= REQUIREMENTS =
Repeat every one of the records below exactly, line for line.

--- Start of MATERIAL FOR THIS TASK ---

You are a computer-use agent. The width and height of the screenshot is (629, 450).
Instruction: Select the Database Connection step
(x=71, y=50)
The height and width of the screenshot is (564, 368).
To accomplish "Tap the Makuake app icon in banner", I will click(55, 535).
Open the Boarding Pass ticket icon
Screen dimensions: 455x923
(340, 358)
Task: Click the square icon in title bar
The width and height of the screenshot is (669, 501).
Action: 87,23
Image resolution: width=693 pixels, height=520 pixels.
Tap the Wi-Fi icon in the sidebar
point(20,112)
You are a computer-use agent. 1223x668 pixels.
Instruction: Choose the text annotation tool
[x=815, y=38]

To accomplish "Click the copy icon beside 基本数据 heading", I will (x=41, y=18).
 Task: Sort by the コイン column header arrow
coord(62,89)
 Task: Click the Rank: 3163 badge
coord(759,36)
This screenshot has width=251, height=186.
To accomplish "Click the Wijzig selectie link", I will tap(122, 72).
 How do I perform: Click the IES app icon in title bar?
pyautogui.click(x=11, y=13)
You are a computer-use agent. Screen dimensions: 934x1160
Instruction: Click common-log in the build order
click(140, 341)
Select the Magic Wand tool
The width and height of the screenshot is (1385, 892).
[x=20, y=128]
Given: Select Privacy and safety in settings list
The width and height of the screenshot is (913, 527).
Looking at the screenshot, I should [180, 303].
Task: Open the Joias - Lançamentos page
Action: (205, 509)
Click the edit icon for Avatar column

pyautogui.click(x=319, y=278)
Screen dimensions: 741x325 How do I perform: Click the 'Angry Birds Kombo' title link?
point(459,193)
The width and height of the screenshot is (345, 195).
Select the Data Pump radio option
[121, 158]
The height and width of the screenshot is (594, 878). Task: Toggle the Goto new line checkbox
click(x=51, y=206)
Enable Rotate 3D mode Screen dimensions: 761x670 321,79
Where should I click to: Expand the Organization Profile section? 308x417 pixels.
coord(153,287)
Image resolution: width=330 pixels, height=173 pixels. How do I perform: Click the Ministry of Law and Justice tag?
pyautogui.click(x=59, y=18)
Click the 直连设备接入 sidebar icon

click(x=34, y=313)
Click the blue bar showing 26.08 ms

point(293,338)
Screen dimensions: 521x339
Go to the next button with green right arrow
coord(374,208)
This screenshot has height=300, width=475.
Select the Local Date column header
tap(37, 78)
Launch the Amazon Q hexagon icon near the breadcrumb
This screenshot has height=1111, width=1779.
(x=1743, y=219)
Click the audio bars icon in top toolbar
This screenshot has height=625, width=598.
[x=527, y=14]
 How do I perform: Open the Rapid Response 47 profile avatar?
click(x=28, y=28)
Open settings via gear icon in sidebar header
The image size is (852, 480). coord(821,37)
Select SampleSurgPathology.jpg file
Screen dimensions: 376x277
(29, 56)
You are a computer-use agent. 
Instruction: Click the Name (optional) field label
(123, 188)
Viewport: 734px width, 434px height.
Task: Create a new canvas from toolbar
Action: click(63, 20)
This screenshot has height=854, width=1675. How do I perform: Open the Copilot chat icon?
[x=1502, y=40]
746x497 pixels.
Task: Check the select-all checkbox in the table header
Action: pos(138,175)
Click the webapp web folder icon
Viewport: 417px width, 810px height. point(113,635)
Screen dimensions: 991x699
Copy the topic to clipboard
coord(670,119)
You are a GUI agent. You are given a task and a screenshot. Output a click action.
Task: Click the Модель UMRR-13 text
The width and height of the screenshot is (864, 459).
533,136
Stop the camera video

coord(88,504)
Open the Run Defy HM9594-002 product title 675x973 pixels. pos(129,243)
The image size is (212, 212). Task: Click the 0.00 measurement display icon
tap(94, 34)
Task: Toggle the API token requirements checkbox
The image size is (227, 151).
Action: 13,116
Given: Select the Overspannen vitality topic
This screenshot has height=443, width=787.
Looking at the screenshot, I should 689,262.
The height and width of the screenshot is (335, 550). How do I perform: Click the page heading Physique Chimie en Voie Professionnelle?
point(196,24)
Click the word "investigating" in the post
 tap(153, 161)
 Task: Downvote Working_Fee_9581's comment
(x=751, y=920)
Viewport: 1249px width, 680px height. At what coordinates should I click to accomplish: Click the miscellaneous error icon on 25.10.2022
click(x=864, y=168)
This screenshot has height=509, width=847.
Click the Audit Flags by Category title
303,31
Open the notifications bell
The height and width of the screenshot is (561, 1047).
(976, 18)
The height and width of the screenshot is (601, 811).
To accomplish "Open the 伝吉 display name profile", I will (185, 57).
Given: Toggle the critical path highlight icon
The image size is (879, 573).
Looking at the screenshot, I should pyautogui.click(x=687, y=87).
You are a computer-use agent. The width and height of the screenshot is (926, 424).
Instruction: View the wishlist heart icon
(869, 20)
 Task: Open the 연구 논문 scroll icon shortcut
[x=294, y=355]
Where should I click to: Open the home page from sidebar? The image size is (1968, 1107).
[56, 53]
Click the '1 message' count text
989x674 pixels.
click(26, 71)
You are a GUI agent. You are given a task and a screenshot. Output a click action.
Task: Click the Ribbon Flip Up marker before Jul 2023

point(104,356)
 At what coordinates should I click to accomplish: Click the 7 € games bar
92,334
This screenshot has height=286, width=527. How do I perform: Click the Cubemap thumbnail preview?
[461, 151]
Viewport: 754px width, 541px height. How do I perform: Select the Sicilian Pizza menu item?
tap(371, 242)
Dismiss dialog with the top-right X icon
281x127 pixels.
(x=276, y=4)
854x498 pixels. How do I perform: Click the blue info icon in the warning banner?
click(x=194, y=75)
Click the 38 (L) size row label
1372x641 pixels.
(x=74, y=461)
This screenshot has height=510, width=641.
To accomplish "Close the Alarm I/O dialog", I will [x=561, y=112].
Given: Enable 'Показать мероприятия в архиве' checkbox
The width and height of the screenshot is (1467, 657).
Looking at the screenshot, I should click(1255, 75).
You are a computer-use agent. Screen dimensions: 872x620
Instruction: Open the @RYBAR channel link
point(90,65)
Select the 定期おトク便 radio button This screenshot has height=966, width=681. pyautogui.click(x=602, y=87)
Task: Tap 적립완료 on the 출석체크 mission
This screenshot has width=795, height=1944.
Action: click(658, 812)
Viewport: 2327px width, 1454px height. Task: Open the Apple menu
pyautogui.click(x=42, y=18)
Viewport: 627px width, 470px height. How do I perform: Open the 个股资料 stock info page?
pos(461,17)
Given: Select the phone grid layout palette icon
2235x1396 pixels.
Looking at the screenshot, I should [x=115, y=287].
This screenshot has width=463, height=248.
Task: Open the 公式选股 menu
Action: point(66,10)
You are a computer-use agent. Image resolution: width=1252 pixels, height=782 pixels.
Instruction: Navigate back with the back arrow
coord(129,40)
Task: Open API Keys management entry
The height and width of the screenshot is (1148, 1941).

--- End of MATERIAL FOR THIS TASK ---

= SOLVED EXERCISE =
You are a computer-use agent. The width and height of the screenshot is (629, 450).
Instruction: Select the Database Connection step
(x=71, y=50)
The height and width of the screenshot is (564, 368).
To accomplish "Tap the Makuake app icon in banner", I will click(55, 535).
Open the Boarding Pass ticket icon
Screen dimensions: 455x923
(340, 358)
Task: Click the square icon in title bar
The width and height of the screenshot is (669, 501).
Action: 87,23
Image resolution: width=693 pixels, height=520 pixels.
Tap the Wi-Fi icon in the sidebar
point(20,112)
You are a computer-use agent. 1223x668 pixels.
Instruction: Choose the text annotation tool
[x=815, y=38]

To accomplish "Click the copy icon beside 基本数据 heading", I will (x=41, y=18).
 Task: Sort by the コイン column header arrow
coord(62,89)
 Task: Click the Rank: 3163 badge
coord(759,36)
This screenshot has width=251, height=186.
To accomplish "Click the Wijzig selectie link", I will tap(122, 72).
 How do I perform: Click the IES app icon in title bar?
pyautogui.click(x=11, y=13)
You are a computer-use agent. Screen dimensions: 934x1160
Instruction: Click common-log in the build order
click(140, 341)
Select the Magic Wand tool
The width and height of the screenshot is (1385, 892).
[x=20, y=128]
Given: Select Privacy and safety in settings list
The width and height of the screenshot is (913, 527).
Looking at the screenshot, I should [180, 303].
Task: Open the Joias - Lançamentos page
Action: (205, 509)
Click the edit icon for Avatar column

pyautogui.click(x=319, y=278)
Screen dimensions: 741x325 How do I perform: Click the 'Angry Birds Kombo' title link?
point(459,193)
The width and height of the screenshot is (345, 195).
Select the Data Pump radio option
[121, 158]
The height and width of the screenshot is (594, 878). Task: Toggle the Goto new line checkbox
click(x=51, y=206)
Enable Rotate 3D mode Screen dimensions: 761x670 321,79
Where should I click to: Expand the Organization Profile section? 308x417 pixels.
coord(153,287)
Image resolution: width=330 pixels, height=173 pixels. How do I perform: Click the Ministry of Law and Justice tag?
pyautogui.click(x=59, y=18)
Click the 直连设备接入 sidebar icon

click(x=34, y=313)
Click the blue bar showing 26.08 ms

point(293,338)
Screen dimensions: 521x339
Go to the next button with green right arrow
coord(374,208)
This screenshot has height=300, width=475.
Select the Local Date column header
tap(37, 78)
Launch the Amazon Q hexagon icon near the breadcrumb
This screenshot has height=1111, width=1779.
(x=1743, y=219)
Click the audio bars icon in top toolbar
This screenshot has height=625, width=598.
[x=527, y=14]
 How do I perform: Open the Rapid Response 47 profile avatar?
click(x=28, y=28)
Open settings via gear icon in sidebar header
The image size is (852, 480). coord(821,37)
Select SampleSurgPathology.jpg file
Screen dimensions: 376x277
(29, 56)
You are a computer-use agent. 
Instruction: Click the Name (optional) field label
(123, 188)
Viewport: 734px width, 434px height.
Task: Create a new canvas from toolbar
Action: click(63, 20)
This screenshot has height=854, width=1675. How do I perform: Open the Copilot chat icon?
[x=1502, y=40]
746x497 pixels.
Task: Check the select-all checkbox in the table header
Action: pos(138,175)
Click the webapp web folder icon
Viewport: 417px width, 810px height. point(113,635)
Screen dimensions: 991x699
Copy the topic to clipboard
coord(670,119)
You are a GUI agent. You are given a task and a screenshot. Output a click action.
Task: Click the Модель UMRR-13 text
The width and height of the screenshot is (864, 459).
533,136
Stop the camera video

coord(88,504)
Open the Run Defy HM9594-002 product title 675x973 pixels. pos(129,243)
The image size is (212, 212). Task: Click the 0.00 measurement display icon
tap(94, 34)
Task: Toggle the API token requirements checkbox
The image size is (227, 151).
Action: 13,116
Given: Select the Overspannen vitality topic
This screenshot has height=443, width=787.
Looking at the screenshot, I should 689,262.
The height and width of the screenshot is (335, 550). How do I perform: Click the page heading Physique Chimie en Voie Professionnelle?
point(196,24)
Click the word "investigating" in the post
 tap(153, 161)
 Task: Downvote Working_Fee_9581's comment
(x=751, y=920)
Viewport: 1249px width, 680px height. At what coordinates should I click to accomplish: Click the miscellaneous error icon on 25.10.2022
click(x=864, y=168)
This screenshot has height=509, width=847.
Click the Audit Flags by Category title
303,31
Open the notifications bell
The height and width of the screenshot is (561, 1047).
(976, 18)
The height and width of the screenshot is (601, 811).
To accomplish "Open the 伝吉 display name profile", I will (185, 57).
Given: Toggle the critical path highlight icon
The image size is (879, 573).
Looking at the screenshot, I should pyautogui.click(x=687, y=87).
You are a computer-use agent. The width and height of the screenshot is (926, 424).
Instruction: View the wishlist heart icon
(869, 20)
 Task: Open the 연구 논문 scroll icon shortcut
[x=294, y=355]
Where should I click to: Open the home page from sidebar? The image size is (1968, 1107).
[56, 53]
Click the '1 message' count text
989x674 pixels.
click(26, 71)
You are a GUI agent. You are given a task and a screenshot. Output a click action.
Task: Click the Ribbon Flip Up marker before Jul 2023

point(104,356)
 At what coordinates should I click to accomplish: Click the 7 € games bar
92,334
This screenshot has height=286, width=527. How do I perform: Click the Cubemap thumbnail preview?
[461, 151]
Viewport: 754px width, 541px height. How do I perform: Select the Sicilian Pizza menu item?
tap(371, 242)
Dismiss dialog with the top-right X icon
281x127 pixels.
(x=276, y=4)
854x498 pixels. How do I perform: Click the blue info icon in the warning banner?
click(x=194, y=75)
Click the 38 (L) size row label
1372x641 pixels.
(x=74, y=461)
This screenshot has height=510, width=641.
To accomplish "Close the Alarm I/O dialog", I will [x=561, y=112].
Given: Enable 'Показать мероприятия в архиве' checkbox
The width and height of the screenshot is (1467, 657).
Looking at the screenshot, I should click(1255, 75).
You are a computer-use agent. Screen dimensions: 872x620
Instruction: Open the @RYBAR channel link
point(90,65)
Select the 定期おトク便 radio button This screenshot has height=966, width=681. pyautogui.click(x=602, y=87)
Task: Tap 적립완료 on the 출석체크 mission
This screenshot has width=795, height=1944.
Action: click(658, 812)
Viewport: 2327px width, 1454px height. Task: Open the Apple menu
pyautogui.click(x=42, y=18)
Viewport: 627px width, 470px height. How do I perform: Open the 个股资料 stock info page?
pos(461,17)
Given: Select the phone grid layout palette icon
2235x1396 pixels.
Looking at the screenshot, I should [x=115, y=287].
This screenshot has width=463, height=248.
Task: Open the 公式选股 menu
Action: point(66,10)
You are a computer-use agent. Image resolution: width=1252 pixels, height=782 pixels.
Instruction: Navigate back with the back arrow
coord(129,40)
Task: Open API Keys management entry
The height and width of the screenshot is (1148, 1941).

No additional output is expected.